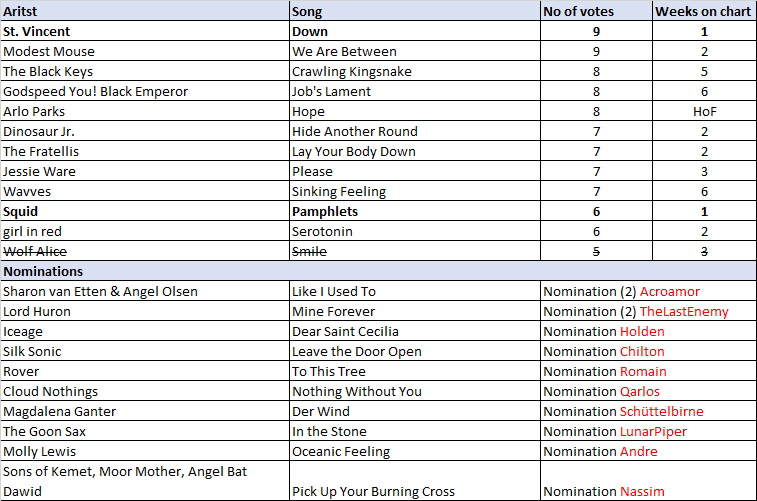Click the red TheLastEnemy name

[684, 312]
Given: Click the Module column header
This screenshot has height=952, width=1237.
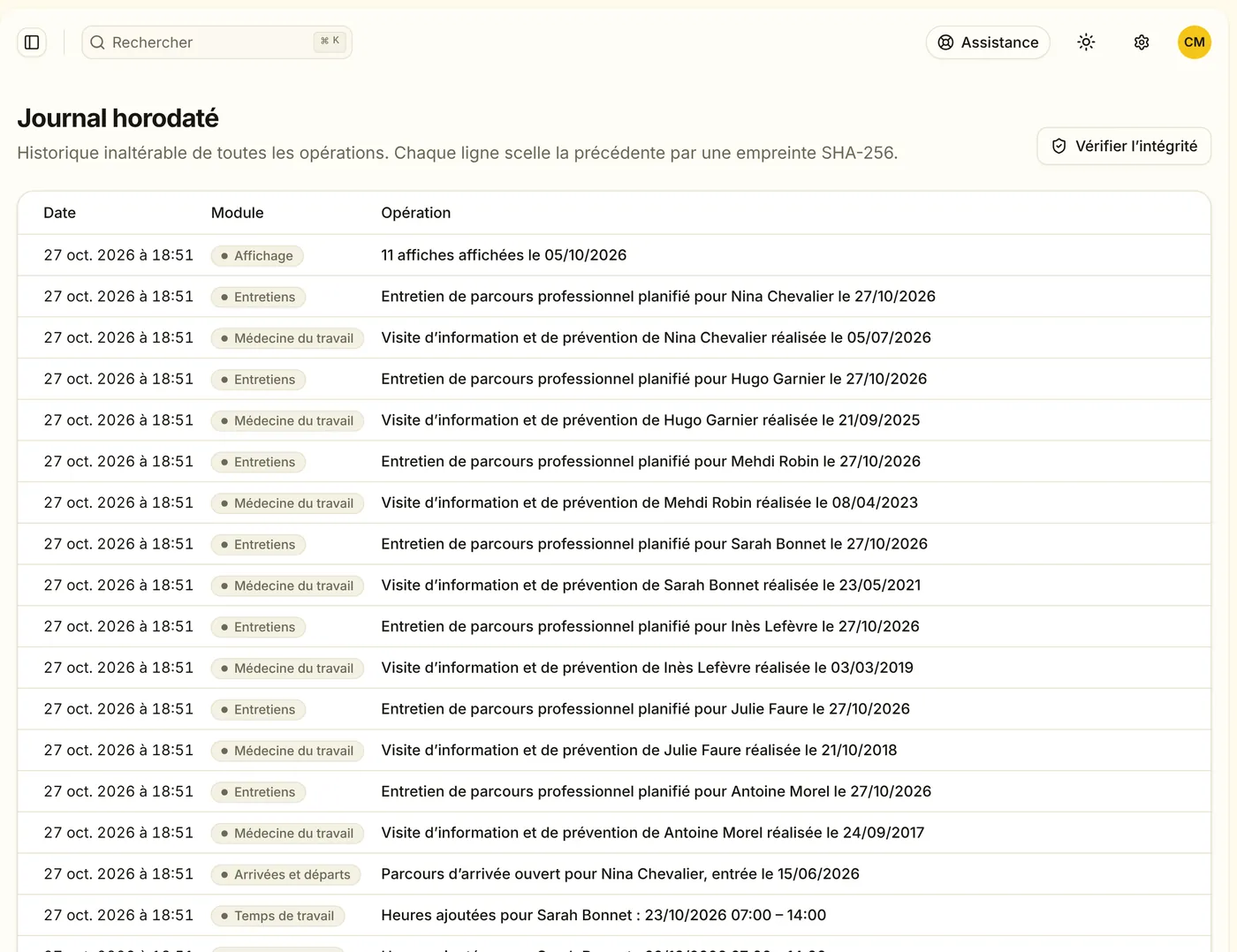Looking at the screenshot, I should coord(237,213).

YOUR TASK
What should appear is an exact reproduction of the lines from the one with "Given: Click the Module column header" through the end of the material above, and no pictures.

ANSWER AREA
Given: Click the Module column header
This screenshot has height=952, width=1237.
Looking at the screenshot, I should coord(237,213).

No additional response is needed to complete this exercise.